地上の階まで出れば、後は政府の介入を待つだけ。ここで俺が四郷を取り返し、所長さんの寝室にあった彼女の生身を回収出来れば、四郷を復活させられる見込みもあるかも知れない。
……いずれにせよ、あの「新人類の巨鎧体」をなんとかしなくちゃどうにもならないんだけどな。
『――って、救芽井さんッ! 龍太様のこと以外にも大事なことがあるでしょう!? あなた何のために戦の最中の殿方に通信しておりますのッ!?』
『あぁっ! そ、そうだった! き、聞いて龍太君ッ! 大変なのッ!』
その時、久水の謎の指摘を受けた救芽井が血相を変え、まくし立てるような口調になった。何か他にも問題があるらしいが、正直それは後にしてほしいところだ。

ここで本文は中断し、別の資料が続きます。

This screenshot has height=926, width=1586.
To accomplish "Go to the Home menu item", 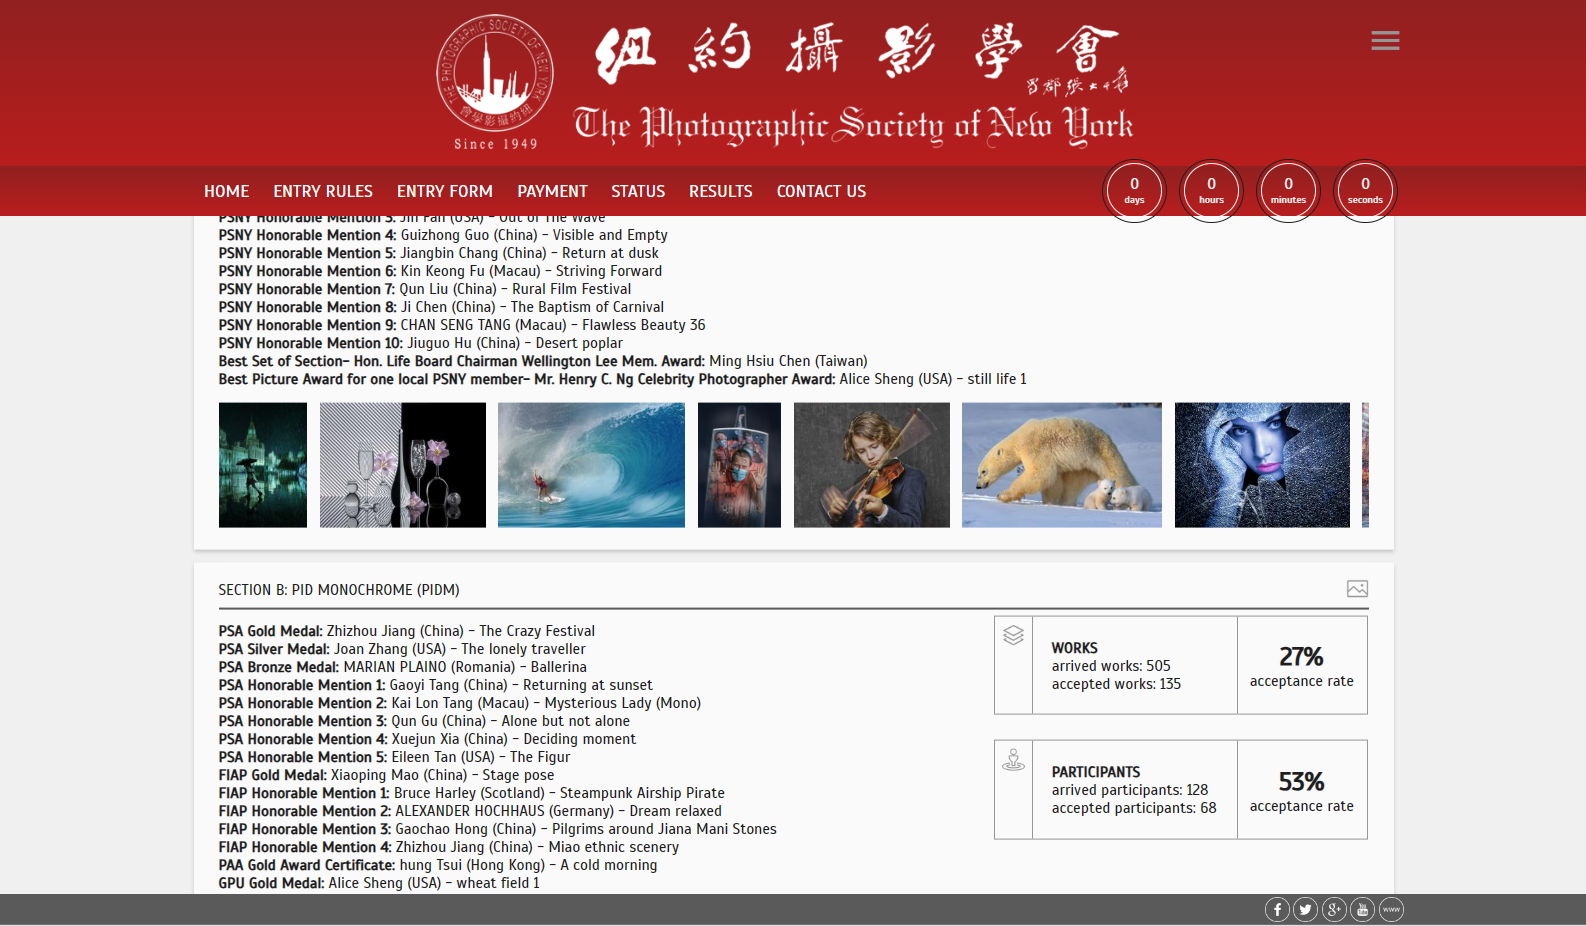I will pos(226,191).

――「新人類の巨鎧体」が、今にも突っ込んで来そうなんだからッ!
「悪いが、ちょっと後にしてくれ! こっちも割りとヤバい状況に――」
「矢村さんが、矢村さんが居ないのッ!」
……え?
その発言に俺の身体は凍り付き、「新人類の巨鎧体」から思わず視線を外してしまった。
「龍太君ッ!?」
辺り一体を飲み込む火炎と、全てを砕く鉄拳が迫っている事実に、気づかないまま。
「――あッ!?」
「必要悪」の叫びで、俺の意識がこの絶望的な現実に引き戻された時には、全てが遅かった。しっかり「新人類の巨鎧体」を見据え、その動きを見切っていた彼とは、大きな差が生じていたのだ。